Consigna
Presenta como tabla Markdown las líneas del listado, empezando por la que contiene "Describe the element at coordinates (70, 152)" y terminando en la que contiene "This screenshot has height=940, width=1920.", ambas incluidas y sin las líneas en blanco. Pon el número de fila en la columna "Número" y la línea en la columna "Línea del listado".

Material del ejercicio
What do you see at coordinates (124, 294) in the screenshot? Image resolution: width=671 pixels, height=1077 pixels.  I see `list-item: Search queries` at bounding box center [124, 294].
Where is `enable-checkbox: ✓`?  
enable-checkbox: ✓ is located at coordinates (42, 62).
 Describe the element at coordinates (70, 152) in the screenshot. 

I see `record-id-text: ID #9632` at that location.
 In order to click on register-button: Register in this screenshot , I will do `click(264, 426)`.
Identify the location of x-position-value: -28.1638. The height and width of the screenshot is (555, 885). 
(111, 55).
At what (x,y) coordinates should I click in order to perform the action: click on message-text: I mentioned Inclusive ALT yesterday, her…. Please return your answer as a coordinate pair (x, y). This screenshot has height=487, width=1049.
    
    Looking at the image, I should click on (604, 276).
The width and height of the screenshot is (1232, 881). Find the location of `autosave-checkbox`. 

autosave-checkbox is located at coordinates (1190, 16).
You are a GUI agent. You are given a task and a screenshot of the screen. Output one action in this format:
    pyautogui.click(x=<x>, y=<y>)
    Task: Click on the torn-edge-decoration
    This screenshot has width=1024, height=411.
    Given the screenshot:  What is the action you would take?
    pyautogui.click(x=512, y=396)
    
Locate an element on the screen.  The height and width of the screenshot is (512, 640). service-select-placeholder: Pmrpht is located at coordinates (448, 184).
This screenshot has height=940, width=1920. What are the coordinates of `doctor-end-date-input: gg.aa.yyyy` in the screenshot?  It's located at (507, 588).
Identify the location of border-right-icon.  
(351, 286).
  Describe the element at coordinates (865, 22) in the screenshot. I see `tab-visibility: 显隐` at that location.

Solución desarrollada
| Número | Línea del listado |
|---|---|
| 1 |  Describe the element at coordinates (70, 152) in the screenshot.  |
| 2 | I see `record-id-text: ID #9632` at that location. |
| 3 |  In order to click on register-button: Register in this screenshot , I will do `click(264, 426)`. |
| 4 | Identify the location of x-position-value: -28.1638. The height and width of the screenshot is (555, 885).  |
| 5 | (111, 55). |
| 6 | At what (x,y) coordinates should I click in order to perform the action: click on message-text: I mentioned Inclusive ALT yesterday, her…. Please return your answer as a coordinate pair (x, y). This screenshot has height=487, width=1049. |
| 7 |     Looking at the image, I should click on (604, 276). |
| 8 | The width and height of the screenshot is (1232, 881). Find the location of `autosave-checkbox`.  |
| 9 | autosave-checkbox is located at coordinates (1190, 16). |
| 10 | You are a GUI agent. You are given a task and a screenshot of the screen. Output one action in this format: |
| 11 |     pyautogui.click(x=<x>, y=<y>) |
| 12 |     Task: Click on the torn-edge-decoration |
| 13 |     This screenshot has width=1024, height=411. |
| 14 |     Given the screenshot:  What is the action you would take? |
| 15 |     pyautogui.click(x=512, y=396) |
| 16 | Locate an element on the screen.  The height and width of the screenshot is (512, 640). service-select-placeholder: Pmrpht is located at coordinates (448, 184). |
| 17 | This screenshot has height=940, width=1920. What are the coordinates of `doctor-end-date-input: gg.aa.yyyy` in the screenshot?  It's located at (507, 588). |